Вслед за отцом Олександром явились еще четверо попов, среди них один совсем седой, согнутый дугой старикашка, весь запас слов которого состоял из многочисленных «да-да-да», «ну-ну», «кхе-кхе-кхе»... Приехали два бывших купца, бывший генерал — старичок, бывшая хозяйка номеров «Бристоль» в уездном городе и еще с десяток неизвестных с военной выправкой, но в гражданских пиджаках. Эти неизвестные, безусловно, были хорошо знакомы матушке игуменье, ибо она их все время подчеркнуто выделяла, в том числе косоглазого, коротко подстриженного седого гостя, о котором Лукия подумала, что где-то его уже видела, но никак не могла вспомнить, где именно.

Лукия прислуживала гостям. Сегодня утром она отбыла церковную эпитимию, которую наложил на нее отец Олександр за пение светской песни. Сто земных поклонов отбила Лукия перед царскими вратами в церкви. Сзади стояла монахиня матушка Таисия и считала поклоны. Она ненавидела Лукию. Везет же этой послушнице! Живет в игуменских палатах, самой игуменье прислуживает, вкусно питается. А вот она, матушка Таисия, хоть монахиня, а доступа к игуменье не имеет. Услышав, что Лукия отбывает сегодня эпитимию, матушка Таисия поспешила в церковь. Рада была тому, что насчитала Лукии лишних двадцать поклонов.

Когда Лукия ударила в последний раз лбом об пол и поднялась на ноги, матушка Таисия оскалила в усмешке гнилые черные зубы и промолвила:

— Маловато для тебя сто поклонов. Выдержала бы и трижды по сто.

Вместе с Лукией гостям прислуживали две послушницы. Лукия все поглядывала на косоглазого в синем пиджаке и в галифе. И чем больше смотрела Лукия, тем больше убеждалась, что где-то встречалась с ним. Косоглазый часто наклонялся к матушке игуменье, нашептывая ей что-то на ухо. Отец Олександр бросал на него тогда ревнивые, злобные взгляды.

Старичок, бывший генерал, с красным в синих прожилках лицом, громко хлебал борщ. Наконец он не выдержал и обратился к игуменье:

— Никогда не едал такого вкусного постного борща. У вас, матушка игуменья, кухарка — золотые руки.

Гости ничего не обходили — ни борща, ни рыбы, ни пирожков. Непрерывно работали челюстями. На столе появилось красное вино.

— Святое, церковное, — прогудела игуменья, подымая серебряный бокальчик. — Пусть простит нас господь.

— За преодоление супостата! — тут же кукарекнул старичок, бывший генерал, наливая себе.
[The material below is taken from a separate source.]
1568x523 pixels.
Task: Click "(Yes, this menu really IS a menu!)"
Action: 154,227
Все подхватили его слова, все понимали, какого супостата имеет в виду старикашка.

— Се перст божий! — сказал косоглазый гость, — У них голод, а здесь, у нас... — он обвел пальцем уставленный снедью стол.
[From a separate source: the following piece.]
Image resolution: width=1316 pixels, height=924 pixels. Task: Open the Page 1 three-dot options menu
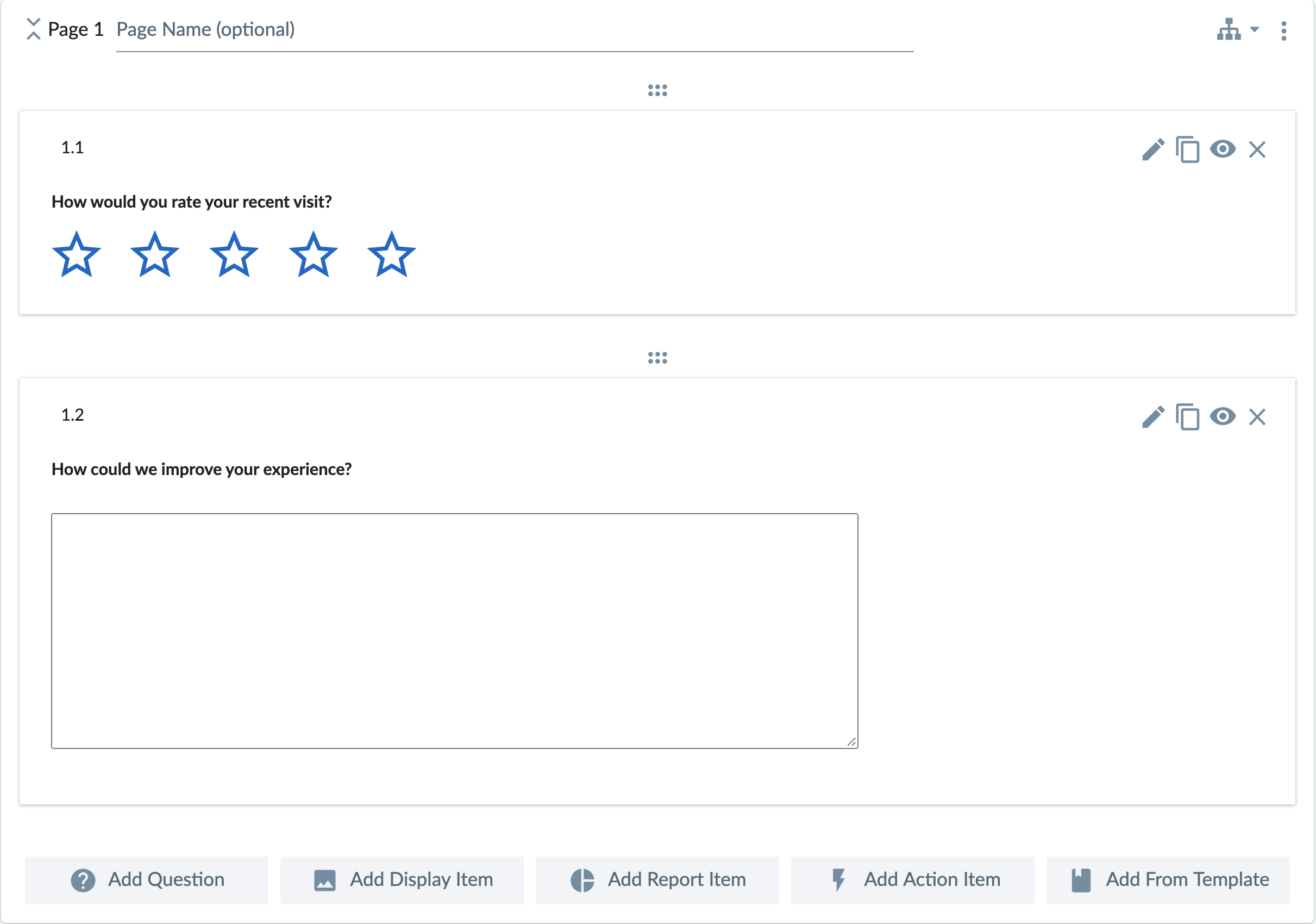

Гости осоловелыми глазами смотрели на еду. Бывшие купцы громко икали, отрыгивали. Неожиданно вошла матушка Никандра и подала игуменье какую-то записку. Та, прочитав, быстро передала ее косоглазому. На лице игуменьи отразился испуг. Гости зашептались. Косоглазый поднялся из-за стола:

— Братия... то есть господа! Надо ждать, что сегодня в этот святой монастырь явятся с обыском. Они изымают из церквей ценности на голодающих...

— Мы сами голодающие! — кукарекнул старичок, бывший генерал.

— Голодающие! — поддержали его сидевшие за столом купцы.

Лукия выскочила во двор. Надо было принести из погреба соленых огурцов. Неожиданно она услышала детский голос:

— Монашка, здравствуйте! Можно вам сказать одно слово, монашка?

Перед нею стоял Иоська. Лукия его сразу же узнала, хотя мальчик еще больше похудел, побледнел, он даже вроде покачивался на ногах.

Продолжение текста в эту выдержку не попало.